SLOs are internally agreed upon measurements that indicate the reliability of a service and correlate strongly to user happiness and application success. If you have an SLA with customers, the SLO should be stricter than the SLA to provide a buffer for incidents and changes; for example if the contractual SLA states 99% availability, your internal SLO should be 99.9% so you can begin working on an issue before you breach the SLA. SLOs should be defined to meet the minimum expectations of our customers so that resources are not wasted and we do not artificially inflate expectations. What is the minimum experience we can deliver that still makes the end users happy with our services?
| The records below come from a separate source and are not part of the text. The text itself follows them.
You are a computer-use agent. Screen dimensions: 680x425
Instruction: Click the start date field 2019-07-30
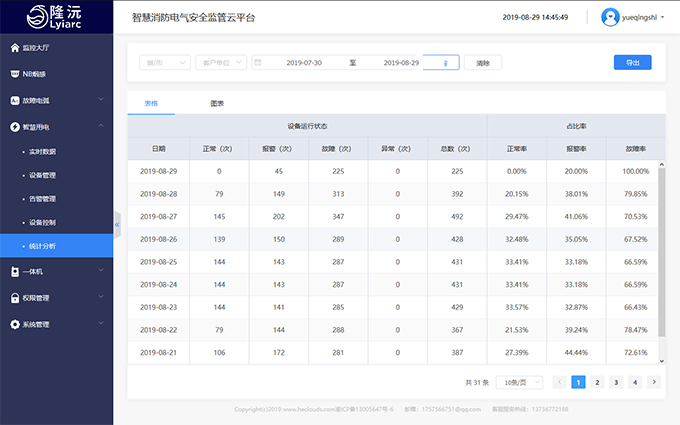pyautogui.click(x=304, y=62)
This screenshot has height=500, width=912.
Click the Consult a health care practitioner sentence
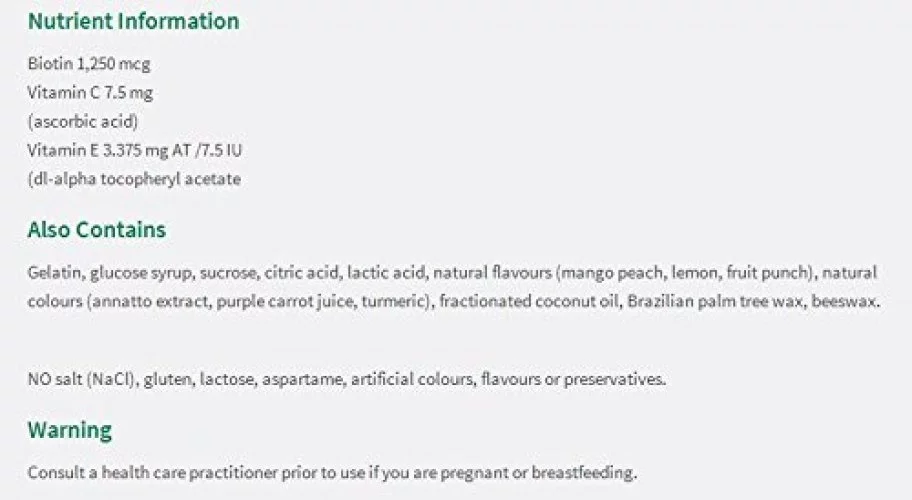click(x=332, y=472)
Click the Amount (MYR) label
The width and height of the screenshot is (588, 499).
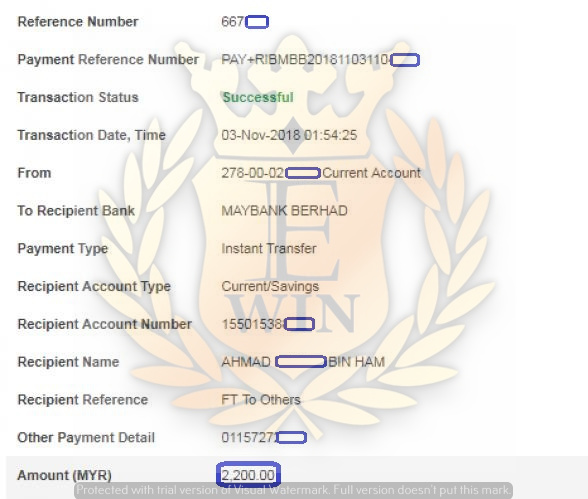(64, 475)
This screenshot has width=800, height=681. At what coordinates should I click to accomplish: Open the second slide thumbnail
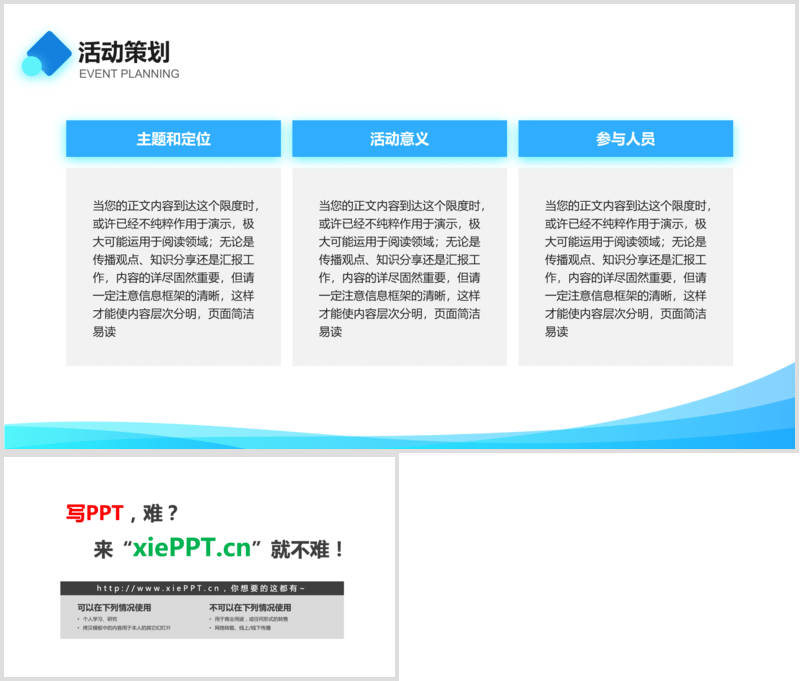point(200,567)
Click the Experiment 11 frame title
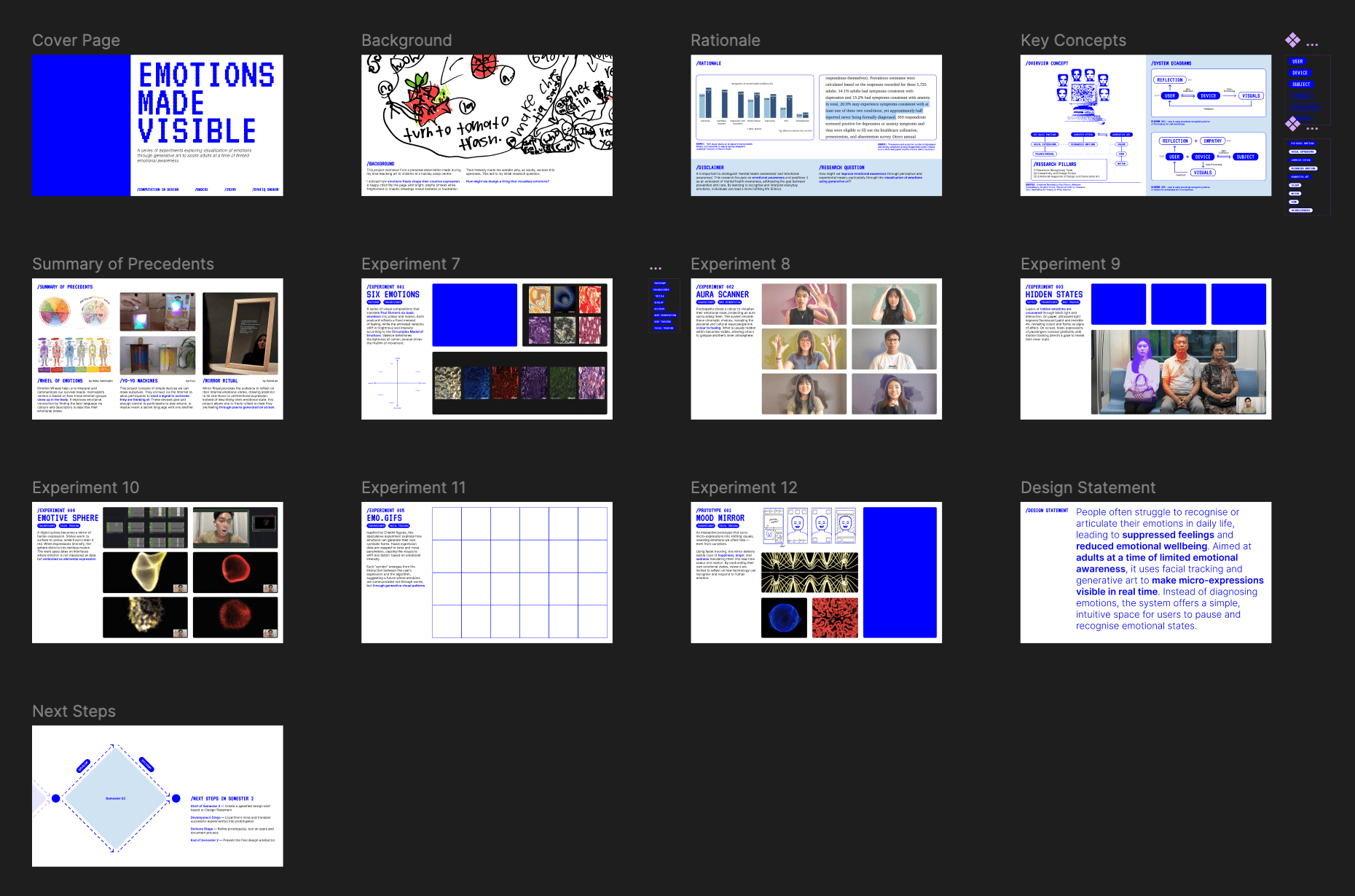 [413, 488]
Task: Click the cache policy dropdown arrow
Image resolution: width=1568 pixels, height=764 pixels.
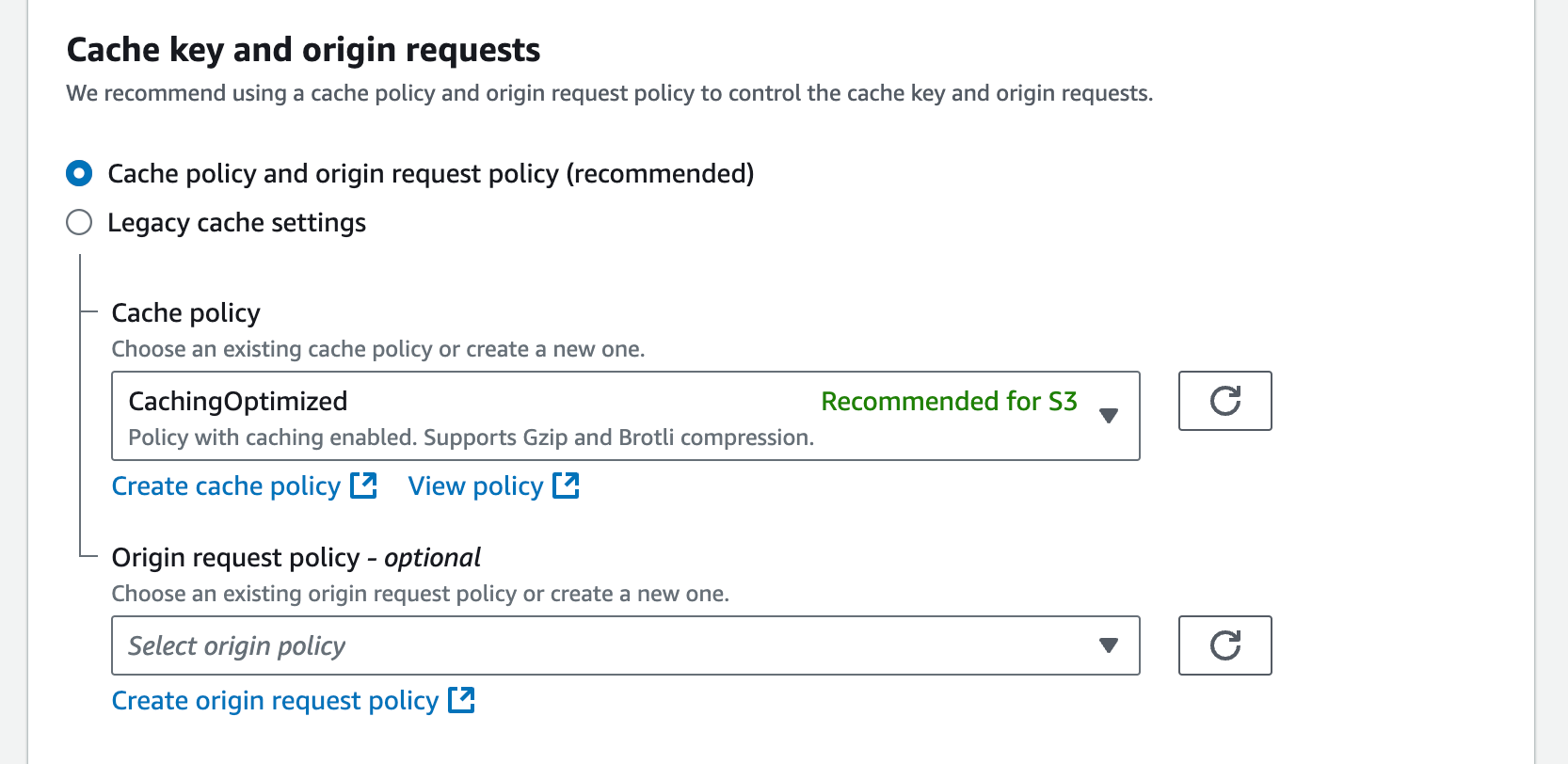Action: [1109, 416]
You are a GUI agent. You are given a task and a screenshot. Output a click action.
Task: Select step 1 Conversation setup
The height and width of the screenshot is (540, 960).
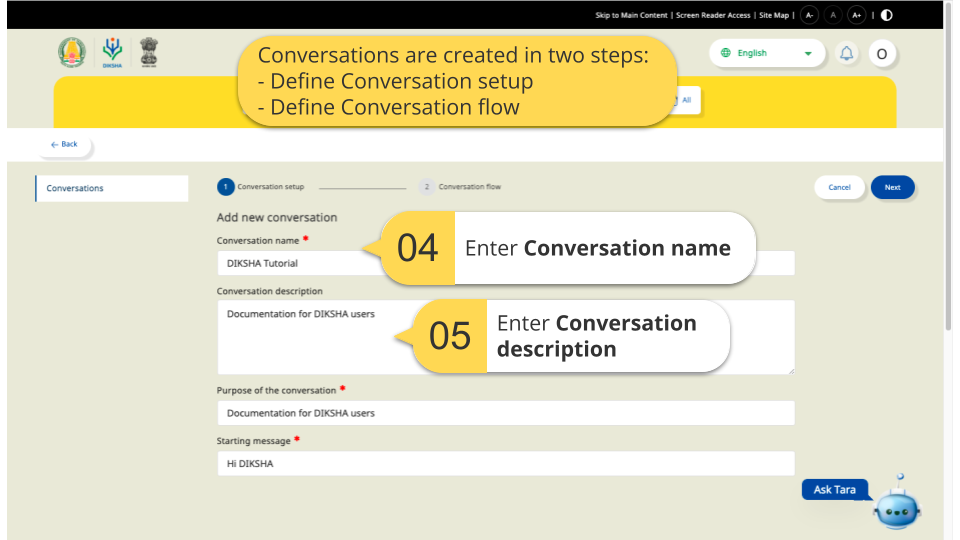click(x=262, y=187)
These internal targets are actionable, data-driven, customer impacting measurements that can be trended, reviewed, and adjusted over time to ensure we are delivering the appropriate experience for our customer.
Simple SLOs
SLOs will start off simple for all applications. We will be focused on availability, latency, and error rate at an overall level for the application. These values can be reviewed historically within New Relic and charted and reviewed easily within the tool.
Maturation over time
As more information is gathered amongst services, it is natural to break down your overall SLOs into smaller components. Defining these critical user journeys (CUJ) will give you a more granular approach to the experience you are delivering. You may discover that while you are meeting your error rate SLO, it may actually be that the majority of those errors are coming from a particular flow meaning you actually have a subset of users who are very unhappy. By focusing on CUJs, you focus your efforts on specific flows that are more or less important based on business decisions. There might be components of your system that are actually “nice-to-haves” which means a looser SLO may be acceptable, and likewise some of your workflows might be critical. Over time, the teams will work out their own internal flows for more granular SLOs and as more teams are onboarded, the teams can begin to focus on cross-system workflows that are critical to end users. For example, how long should it take from the time an order is placed online until it is packed and ready for carrier pickup? Multiple applications are involved in that process and multiple local SLOs will need to be understood before we can reach that level of detail. Iteration and maturation will drive improvements to the experience over time.